▸ **SUPPLIED RECORDS**
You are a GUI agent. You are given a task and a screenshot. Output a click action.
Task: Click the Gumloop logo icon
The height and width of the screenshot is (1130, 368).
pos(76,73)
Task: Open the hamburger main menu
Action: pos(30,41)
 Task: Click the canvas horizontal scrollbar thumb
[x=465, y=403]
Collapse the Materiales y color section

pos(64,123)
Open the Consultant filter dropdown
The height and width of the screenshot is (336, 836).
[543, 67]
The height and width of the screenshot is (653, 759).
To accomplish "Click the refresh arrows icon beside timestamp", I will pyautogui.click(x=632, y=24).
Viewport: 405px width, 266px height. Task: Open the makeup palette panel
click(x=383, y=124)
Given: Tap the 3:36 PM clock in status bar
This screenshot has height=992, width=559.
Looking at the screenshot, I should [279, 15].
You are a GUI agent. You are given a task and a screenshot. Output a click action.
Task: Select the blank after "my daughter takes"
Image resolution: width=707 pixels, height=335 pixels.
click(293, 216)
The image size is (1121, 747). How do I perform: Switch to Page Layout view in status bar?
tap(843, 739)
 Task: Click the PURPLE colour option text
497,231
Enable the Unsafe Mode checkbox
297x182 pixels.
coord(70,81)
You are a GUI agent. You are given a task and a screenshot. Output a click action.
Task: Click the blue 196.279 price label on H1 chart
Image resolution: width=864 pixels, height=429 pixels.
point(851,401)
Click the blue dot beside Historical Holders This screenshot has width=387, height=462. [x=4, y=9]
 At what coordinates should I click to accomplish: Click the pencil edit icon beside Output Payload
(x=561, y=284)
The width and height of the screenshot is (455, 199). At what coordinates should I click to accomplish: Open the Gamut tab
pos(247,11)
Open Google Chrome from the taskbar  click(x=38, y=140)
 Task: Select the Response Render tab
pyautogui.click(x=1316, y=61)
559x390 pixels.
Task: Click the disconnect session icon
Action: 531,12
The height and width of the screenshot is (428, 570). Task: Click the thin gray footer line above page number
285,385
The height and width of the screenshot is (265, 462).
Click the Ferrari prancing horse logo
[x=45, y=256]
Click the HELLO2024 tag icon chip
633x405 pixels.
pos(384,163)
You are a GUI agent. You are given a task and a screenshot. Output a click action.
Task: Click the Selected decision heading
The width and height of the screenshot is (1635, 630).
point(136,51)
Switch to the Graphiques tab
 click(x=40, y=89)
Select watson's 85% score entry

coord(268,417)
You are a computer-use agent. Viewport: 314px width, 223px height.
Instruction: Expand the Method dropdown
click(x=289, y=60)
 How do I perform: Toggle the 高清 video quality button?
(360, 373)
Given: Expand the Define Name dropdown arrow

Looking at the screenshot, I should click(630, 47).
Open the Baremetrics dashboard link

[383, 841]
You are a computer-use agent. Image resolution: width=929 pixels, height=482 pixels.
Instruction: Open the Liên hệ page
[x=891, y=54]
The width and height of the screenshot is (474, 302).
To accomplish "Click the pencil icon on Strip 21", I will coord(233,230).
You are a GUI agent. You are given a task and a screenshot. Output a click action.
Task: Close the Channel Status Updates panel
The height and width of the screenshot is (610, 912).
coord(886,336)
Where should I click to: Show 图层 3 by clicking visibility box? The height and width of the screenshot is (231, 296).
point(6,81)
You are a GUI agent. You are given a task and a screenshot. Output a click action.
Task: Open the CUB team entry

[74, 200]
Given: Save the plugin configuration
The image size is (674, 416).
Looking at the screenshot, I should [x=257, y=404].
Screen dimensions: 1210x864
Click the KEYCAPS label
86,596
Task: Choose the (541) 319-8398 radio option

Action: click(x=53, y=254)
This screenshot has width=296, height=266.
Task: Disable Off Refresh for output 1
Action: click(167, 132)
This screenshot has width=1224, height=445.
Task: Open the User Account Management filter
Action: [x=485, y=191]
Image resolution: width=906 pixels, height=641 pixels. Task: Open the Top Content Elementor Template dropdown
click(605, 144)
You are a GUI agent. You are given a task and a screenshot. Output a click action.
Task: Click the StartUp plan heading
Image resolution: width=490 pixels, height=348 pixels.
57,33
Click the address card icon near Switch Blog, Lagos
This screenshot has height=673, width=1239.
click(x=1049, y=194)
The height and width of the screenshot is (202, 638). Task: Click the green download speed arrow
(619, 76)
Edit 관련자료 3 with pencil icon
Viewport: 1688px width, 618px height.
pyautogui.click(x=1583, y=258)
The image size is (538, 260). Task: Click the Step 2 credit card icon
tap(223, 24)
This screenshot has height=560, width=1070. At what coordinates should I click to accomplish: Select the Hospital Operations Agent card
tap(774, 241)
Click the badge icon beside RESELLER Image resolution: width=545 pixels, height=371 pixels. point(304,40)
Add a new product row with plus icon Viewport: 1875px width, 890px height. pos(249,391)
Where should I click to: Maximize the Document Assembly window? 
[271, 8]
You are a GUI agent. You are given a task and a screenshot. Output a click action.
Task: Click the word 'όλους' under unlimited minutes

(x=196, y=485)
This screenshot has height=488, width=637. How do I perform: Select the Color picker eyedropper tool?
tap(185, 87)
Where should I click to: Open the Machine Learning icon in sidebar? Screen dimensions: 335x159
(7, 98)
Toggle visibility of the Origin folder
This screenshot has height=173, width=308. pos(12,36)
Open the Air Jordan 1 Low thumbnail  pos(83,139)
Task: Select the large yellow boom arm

▸ **DIRECTIONS FOR THIS TASK**
Transcribe the lines of the listing above verbatim, from the line containing "The height and width of the screenshot is (653, 759)." up to and including the line containing "click(293, 216)".

▸ **WRITTEN ANSWER**
The height and width of the screenshot is (653, 759).
To accomplish "Click the refresh arrows icon beside timestamp", I will pyautogui.click(x=632, y=24).
Viewport: 405px width, 266px height. Task: Open the makeup palette panel
click(x=383, y=124)
Given: Tap the 3:36 PM clock in status bar
This screenshot has height=992, width=559.
Looking at the screenshot, I should [279, 15].
You are a GUI agent. You are given a task and a screenshot. Output a click action.
Task: Select the blank after "my daughter takes"
Image resolution: width=707 pixels, height=335 pixels.
click(293, 216)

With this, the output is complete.